The J7 shares its underpinnings with the Omoda C5 that is a recent arrival to the local market, but while the Omoda comes with a choice of 1.5-litre/CVT, 1.6-litre/7-speed DCT or all-electric powertrains, the J7 is likely to land here with either the 1.6-litre/7-speed DCT or a new 1.5-litre plug-in hybrid version with 255kW/525Nm and an electric-only range of up to 88km that was just revealed at the recent Beijing Auto Show.

Chery claims the J7’s PHEV powertrain boasts best-in-class thermal efficiency of 44.5% - most road legal car engines have thermal efficiency of between 20 and 40% - and that it has a total range of more than 1200km, with real world fuel consumption of 4.9l/100km.

Unlike most other PHEVs, the J7 boasts DC fast charging and V2L capabilities that allow it to act as a power source for external electronics.

While we got to take a closer look at the PHEV at the show, we also managed to briefly get behind the wheel for a quick taste of the petrol J7 at the same short track in the parking lot of an amusement park in Wuhu city where we got to sample the Jaecoo J6 (iCar 03).

A few laps around a short acceleration course with a few small chicanes on the return was all we got, but it was a tantalising taste of what we can expect when the J7 lands here in the next few months.

From the outside, the J7 is a handsome mid-size SUV with more conventional, squared-off styling than that of the more ornate Omoda C5 it shares its underpinnings with.

Much like the all-electric J6, the sheer quality of the J7’s interior is deeply impressive, not just being on par with what we have already seen in its Omoda C5 sibling but, if anything, a bit above that.

High quality seat and upper dash materials do a good job of hiding some harder plastics low down in the cabin, but even these feel of a good quality, while the level of tech and infotainment goodies are impressive.

Comfortable seats are nicely complimented by a plush ride, which does see it leaning quite hard on the outside front tyre through corners, but that body roll is beautifully controlled and any movement is nicely telegraphed to the driver. It’s soft, yes, but the blend between ride comfort and handling seems to be about right for a medium SUV. At least in an amusement park parking lot, that is.

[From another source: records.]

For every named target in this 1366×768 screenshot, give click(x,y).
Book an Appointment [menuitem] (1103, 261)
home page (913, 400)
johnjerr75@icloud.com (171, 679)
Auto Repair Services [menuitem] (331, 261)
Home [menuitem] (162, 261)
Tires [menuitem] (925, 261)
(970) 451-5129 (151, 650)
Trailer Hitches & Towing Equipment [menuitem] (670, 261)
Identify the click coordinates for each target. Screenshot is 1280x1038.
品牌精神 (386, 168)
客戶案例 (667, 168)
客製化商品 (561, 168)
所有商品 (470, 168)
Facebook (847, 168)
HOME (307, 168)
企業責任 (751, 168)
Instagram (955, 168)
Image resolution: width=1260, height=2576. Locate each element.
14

Like its Omoda sibling, the J7 also has a distinct lack of strong self-centring to its steering, which is also extremely light and almost feels over-assisted. While this is actually more of an advantage in a car that is going to spend a lot of time running around town, it does become a bit frustrating on the open road.

That said, we don’t know what market spec the car we drove was, so this could be different in the cars we see in New Zealand.

From a very short taste, the pure-ICE Jaecoo J7 feels very similar to the Omoda C5 GT I drove recently and came away rather impressed by.

Sharing an engine and transmission with the J7, the C5 GT is priced at $37,990 for the 2WD model I drove, and featured a more sophisticated independent rear suspension set up that offers up a more settled ride than the standard C5’s torsion beam rear.

I would put money on the Jaecoo J7 sharing the superior rear suspension as well as its engine and suspension, as it had a similarly settled ride to the C5 GT.

Even though it was a very brief taster, the sheer level of quality and composure on show in the J7 impressed immediately, while the only real possible negative was related to steering feel, which is a personal thing anyway.

If Omoda Jaecoo land the J7 here at similarly aggressive pricing to the Omoda C5 (which looks extremely likely at this stage), then the Jaecoo J7 should offer up a truly convincing competitor in the medium SUV segment, with its handsome, more traditional SUV looks and impressive levels of quality.